Поэтому сейчас он сделал и вовсе неслыханное в лесу, полном, по словам селян, разнообразной нечисти. Достал длинный кинжал из ножен, положил к себе на колени. Не сводя глаз с тропинки, что терялась в чаще, порылся в сумке одной рукой (вторую держал на рукояти) и извлек оттуда темный пузырек с притертой деревянной пробкой и сверток с рогаликами из пекарни у постоялого двора. Богумил брал пахнущую сахарной пудрой и изюмом снедь с собой для перекуса в дороге, но теперь она пригодится на более важное дело.

Колдун аккуратно провел лезвием по ладони, сжал пальцы в кулак. Кровь тут же заструилась на землю, закапала в изумрудную траву. Медленно опустившись на колени, Богумил закрыл глаза и коснулся окровавленной рукой корня дуба, что торчал у него под седалищем.

Нападений чудовищ близ деревни никогда бы не произошло, правь этими землями пан с колдовской силой в крови. Мало кто помнил, что когда-то давно земельные наделы получали не только самые сильные и храбрые в бою, но и те, кто умел говорить с землей. Именно они вдобавок к материальному благополучию заручались поддержкой стихии, именно их угодья и деревни жили богаче остальных. Да, мало хорошего осталось с тех времен. Сейчас шляхтичем можно стать даже не по праву рождения в роду аристократа, а за большой и вульгарный мешок со злотыми. Занес тому, кто имеет право пожаловать акр-другой государственной землицы «за заслуги перед Отечеством», и дело в шляпе. Кто там будет проверять те заслуги?

В озерном краю близ Царьграда, где располагались Острые Углы, родная деревня Богумила, власть все еще находилась в руках аристократов, сохранивших хотя бы отголоски былой силы своего рода. Папаша Збруев был говнюком, коими мир, к сожалению, полнился, но именно эти свои обязанности он знал, как ежевечернюю молитву. Щедро угощал поля во время посевной своей кровью, после чего неделю трясся под одеялом, как осиновый лист, не высовывая и носа. И даже девок к себе в это время не звал. А однажды, когда в длинную холодную зиму полезли на окрестные деревеньки волки да голодные лесные духи, чьи жилища поломала и вырвала с корнем метель, не поленился и самолично проехал по границам своих территорий, разбрасывая небольшие булыжники с отпечатками своего пальца. Конечно, предварительно окунутого в плошку с кровью на донышке.

С тех пор нечисть злая да зверье лютое сидели в лесу и не совались к людям. Чуяли – у земли есть хозяин, которого она в случае чего сама же и защитит. Говорят, лет пятьдесят назад соседский шляхтич пытался отхапать у тогда еще совсем сопливого Збруева кусок леса. И история об оживших деревьях, которые вдруг выползли из почвы и переломали шеи сотне солдат в доспехах, до сих пор была у всех на устах. Людей он защищал с тем же рвением, ибо они тоже приносят пользу – работают и платят оброк.

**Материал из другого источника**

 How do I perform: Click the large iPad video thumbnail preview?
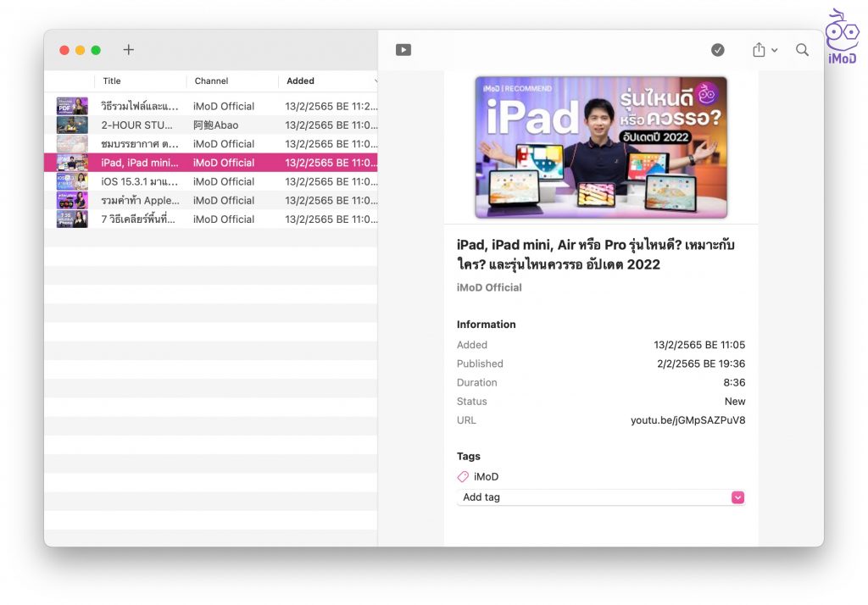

За эту милость пану прощали и жадность, и скопидомство, и запоротых до смерти служек, что случайно разбили дорогую тарелку или сломали старинный стул, и девок, которых он с удовольствием брюхатил, и рожденных после этого детей, чьей судьбой он интересовался не больше, чем грязью под ногами.

Богумил ненавидел своего родного отца едва ли не больше, чем отчима. Ибо что взять с горького пропойцы? Но именно дар, полученный по праву рождения, сделал его таким, каким он был сейчас. Мастером в деле охотника за нежитью.

Он откинулся головой на ствол дерева, чьи корни поливал кровью из собственных жил, и мысленно позвал живущего в нем духа. Тот отозвался моментально, заплясал перед смеженными веками, затряс лисичкиным хвостом, задергал острыми ушками. Колдун задал вопрос, призрачный зверек кивнул усатой мордочкой, нетерпеливо перетопнул лапками и рассыпался горстью светлячков. Только едва уловимый ветерок по лицу мазнул.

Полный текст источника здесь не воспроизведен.